(Task to complete) Copy out exactly, from the entries that follow, the line holding "Task: Expand Ver Mais in left panel", the line holding "Open the Group By lines icon", and all lines between them, but no pictures.
*** Listed records ***
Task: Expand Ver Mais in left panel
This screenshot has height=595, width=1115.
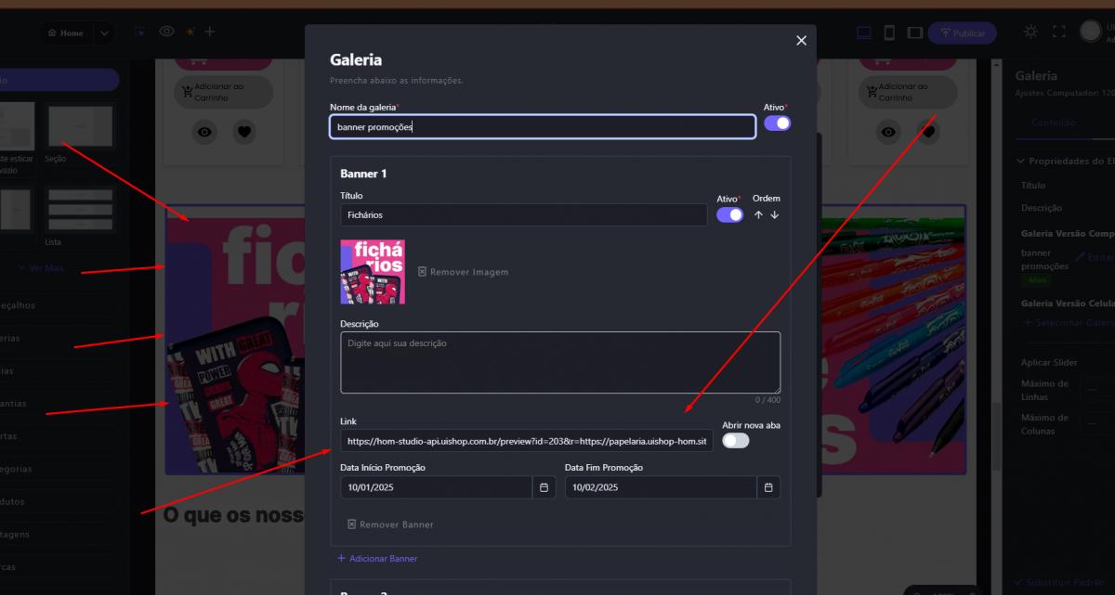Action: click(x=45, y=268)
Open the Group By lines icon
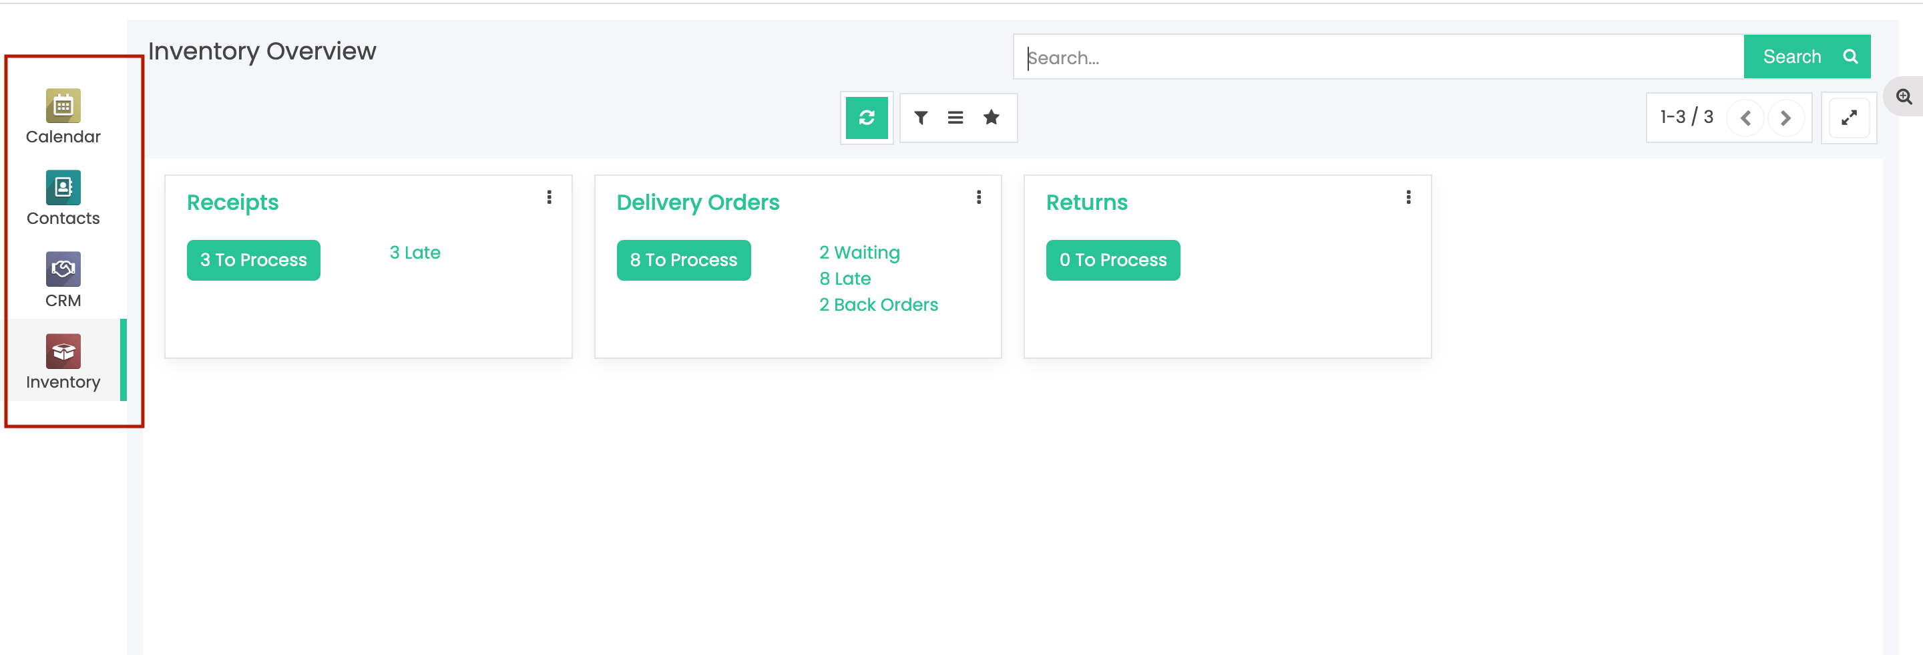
***
*** Listed records ***
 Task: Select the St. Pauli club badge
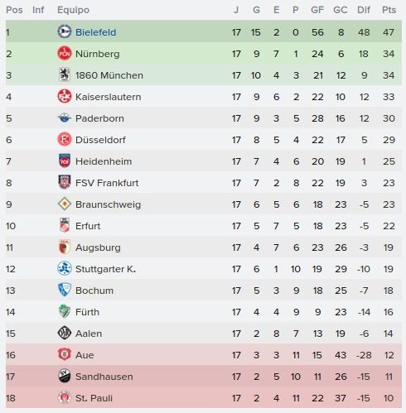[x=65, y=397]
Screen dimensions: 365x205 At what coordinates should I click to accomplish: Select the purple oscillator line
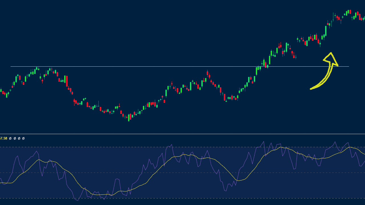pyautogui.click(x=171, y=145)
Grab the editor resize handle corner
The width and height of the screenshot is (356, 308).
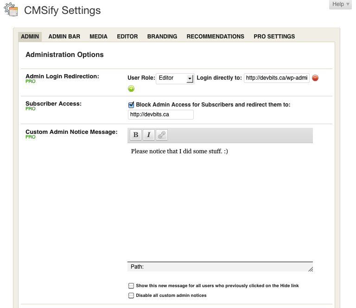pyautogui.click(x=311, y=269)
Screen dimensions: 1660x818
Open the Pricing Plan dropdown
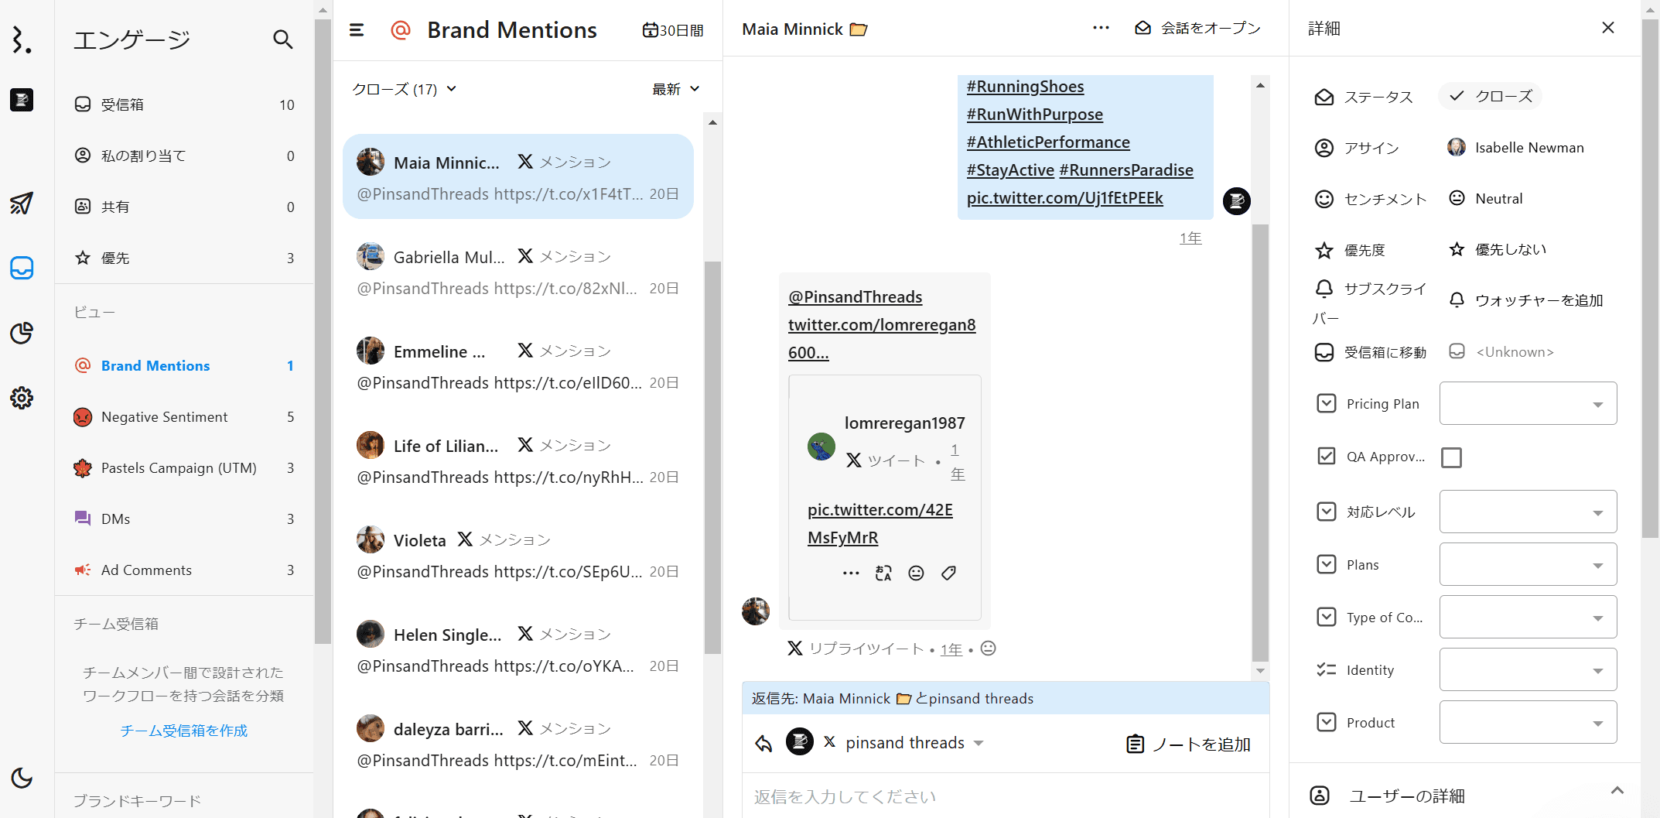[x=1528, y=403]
***
*** Listed records ***
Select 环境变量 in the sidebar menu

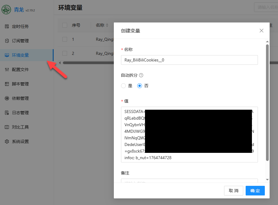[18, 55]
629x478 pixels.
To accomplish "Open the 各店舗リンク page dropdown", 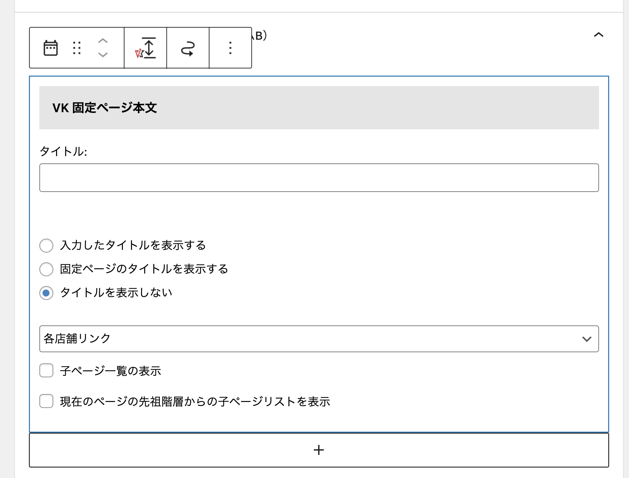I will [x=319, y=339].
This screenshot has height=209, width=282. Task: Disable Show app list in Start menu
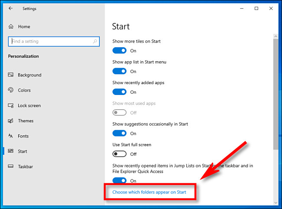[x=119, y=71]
***
(Result of this exercise)
Task: Expand Ver Mais in left panel
This screenshot has height=595, width=1115.
Action: click(x=45, y=268)
Open the Group By lines icon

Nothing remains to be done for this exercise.